Upon review of the findings and recommendations of the hearing committee and disciplinary board, and considering the record, briefs, and oral argument, it is ordered that Elizabeth Ashley Brunet–Robert, Louisiana Bar Roll number 28879, be and she hereby is suspended from the practice of law for three years, retroactive to November 18, 2009, the date of her interim suspension. All costs and expenses in the matter are assessed against respondent in accordance with Supreme Court Rule XIX, § 10.1, with legal interest to commence thirty days from the date of finality of this court's judgment until paid.
In Louisiana State Bar Ass'n v. Longenecker, 538 So.2d 156, 163 (La.1988), as quoted by the majority, we said that an attorney's substance abuse may be considered in mitigation. I agree with the disciplinary board that respondent's chemical dependency is not a mitigating factor in this case. Respondent continues to use drugs for her Crohn's disease, she has not completed a drug rehabilitation program, and as long as she continues to use controlled substances regularly, her recovery cannot be monitored by the LAP.
Respondent not only used illicit drugs, she sold them, and she stole from her brother and father. She committed twenty acts of forgery. Respondent's reprehensible conduct calls for a baseline sanction of disbarment. How can this Court claim to be maintaining high standards of conduct, protecting the public, preserving the integrity of the profession, and deterring future misconduct, if it allows a drug dealer and thief to remain a member of the bar?

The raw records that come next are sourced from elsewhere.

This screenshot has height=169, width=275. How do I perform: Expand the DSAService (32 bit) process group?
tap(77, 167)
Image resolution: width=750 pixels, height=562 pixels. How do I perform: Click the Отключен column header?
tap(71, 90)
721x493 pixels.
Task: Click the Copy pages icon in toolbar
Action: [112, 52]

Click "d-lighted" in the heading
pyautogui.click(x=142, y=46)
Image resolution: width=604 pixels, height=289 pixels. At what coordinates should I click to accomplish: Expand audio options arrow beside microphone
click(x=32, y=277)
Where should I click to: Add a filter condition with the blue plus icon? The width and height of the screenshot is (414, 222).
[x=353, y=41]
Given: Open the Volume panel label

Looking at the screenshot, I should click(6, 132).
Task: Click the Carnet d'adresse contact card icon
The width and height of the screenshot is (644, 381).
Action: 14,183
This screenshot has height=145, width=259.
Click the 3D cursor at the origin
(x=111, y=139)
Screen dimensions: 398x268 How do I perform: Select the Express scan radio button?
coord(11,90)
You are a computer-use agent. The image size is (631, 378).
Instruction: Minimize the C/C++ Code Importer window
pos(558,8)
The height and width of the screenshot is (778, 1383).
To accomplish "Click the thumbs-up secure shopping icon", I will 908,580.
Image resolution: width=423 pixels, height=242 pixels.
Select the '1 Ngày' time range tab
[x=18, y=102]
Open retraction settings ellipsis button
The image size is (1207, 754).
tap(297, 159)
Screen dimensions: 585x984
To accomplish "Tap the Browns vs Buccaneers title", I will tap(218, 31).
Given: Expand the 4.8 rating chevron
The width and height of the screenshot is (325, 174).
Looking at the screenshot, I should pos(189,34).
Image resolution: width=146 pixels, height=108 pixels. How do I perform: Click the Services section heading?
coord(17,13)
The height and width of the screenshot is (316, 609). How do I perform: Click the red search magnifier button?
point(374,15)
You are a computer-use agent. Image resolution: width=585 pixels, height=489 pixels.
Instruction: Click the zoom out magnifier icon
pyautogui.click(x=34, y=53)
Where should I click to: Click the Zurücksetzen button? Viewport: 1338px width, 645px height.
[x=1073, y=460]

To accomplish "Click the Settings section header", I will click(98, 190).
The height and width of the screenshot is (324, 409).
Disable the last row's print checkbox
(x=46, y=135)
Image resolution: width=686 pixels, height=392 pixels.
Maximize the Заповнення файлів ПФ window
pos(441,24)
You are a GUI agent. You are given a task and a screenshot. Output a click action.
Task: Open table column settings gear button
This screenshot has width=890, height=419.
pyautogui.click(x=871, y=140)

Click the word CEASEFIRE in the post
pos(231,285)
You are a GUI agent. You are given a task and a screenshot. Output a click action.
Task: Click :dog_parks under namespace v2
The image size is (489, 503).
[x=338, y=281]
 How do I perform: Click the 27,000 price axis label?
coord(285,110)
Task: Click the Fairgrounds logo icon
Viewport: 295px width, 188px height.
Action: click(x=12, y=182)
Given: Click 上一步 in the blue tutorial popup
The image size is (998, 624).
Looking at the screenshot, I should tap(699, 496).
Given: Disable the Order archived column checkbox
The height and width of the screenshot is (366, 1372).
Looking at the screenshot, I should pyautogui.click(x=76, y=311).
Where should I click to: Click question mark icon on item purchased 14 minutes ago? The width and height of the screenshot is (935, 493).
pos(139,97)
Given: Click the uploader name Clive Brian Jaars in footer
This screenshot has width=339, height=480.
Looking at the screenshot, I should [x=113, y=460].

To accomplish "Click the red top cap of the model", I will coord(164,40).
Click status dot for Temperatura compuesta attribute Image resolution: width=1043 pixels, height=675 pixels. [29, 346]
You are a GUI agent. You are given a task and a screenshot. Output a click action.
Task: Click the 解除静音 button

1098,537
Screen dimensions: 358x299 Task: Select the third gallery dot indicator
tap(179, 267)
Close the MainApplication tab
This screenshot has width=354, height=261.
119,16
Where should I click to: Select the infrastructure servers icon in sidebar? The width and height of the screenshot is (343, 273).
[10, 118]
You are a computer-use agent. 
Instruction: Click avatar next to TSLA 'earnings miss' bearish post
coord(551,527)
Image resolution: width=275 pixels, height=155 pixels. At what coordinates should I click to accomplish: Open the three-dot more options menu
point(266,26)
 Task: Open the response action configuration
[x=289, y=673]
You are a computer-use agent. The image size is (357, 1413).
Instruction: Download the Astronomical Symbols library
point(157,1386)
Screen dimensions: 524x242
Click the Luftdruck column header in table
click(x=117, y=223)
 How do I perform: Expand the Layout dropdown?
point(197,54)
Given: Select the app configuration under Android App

Believing that disbarment is the appropriate sanction, I dissent.
1. The committee cited In re: Blanche, 12–0552 (La.6/22/12), 90 So.3d 1034 (attorney suspended for three years for conduct including criminal charges of creating and operating a laboratory used to manufacture a controlled dangerous substance, possession of methamphetamine, and driving while intoxicated), and In re: Martin, 04–0170 (La.12/1/04), 888 So.2d 178 (attorney suspended for three years based on criminal charges resulting from the discharge of a firearm during a domestic disturbance while the attorney was intoxicated).
2. The board declined to accept respondent's contention that her chemical dependency is a mitigating factor. The board reasoned that respondent is still using controlled substances for her Crohn's disease, and she has not successfully completed a drug rehabilitation program. As long as she continues to use controlled substances on a regular basis, respondent's rehabilitation or recovery cannot be monitored by LAP.
3. We later granted rehearing in Longenecker to modify the sanction imposed, but the rehearing did not affect the reasoning of our opinion on original hearing.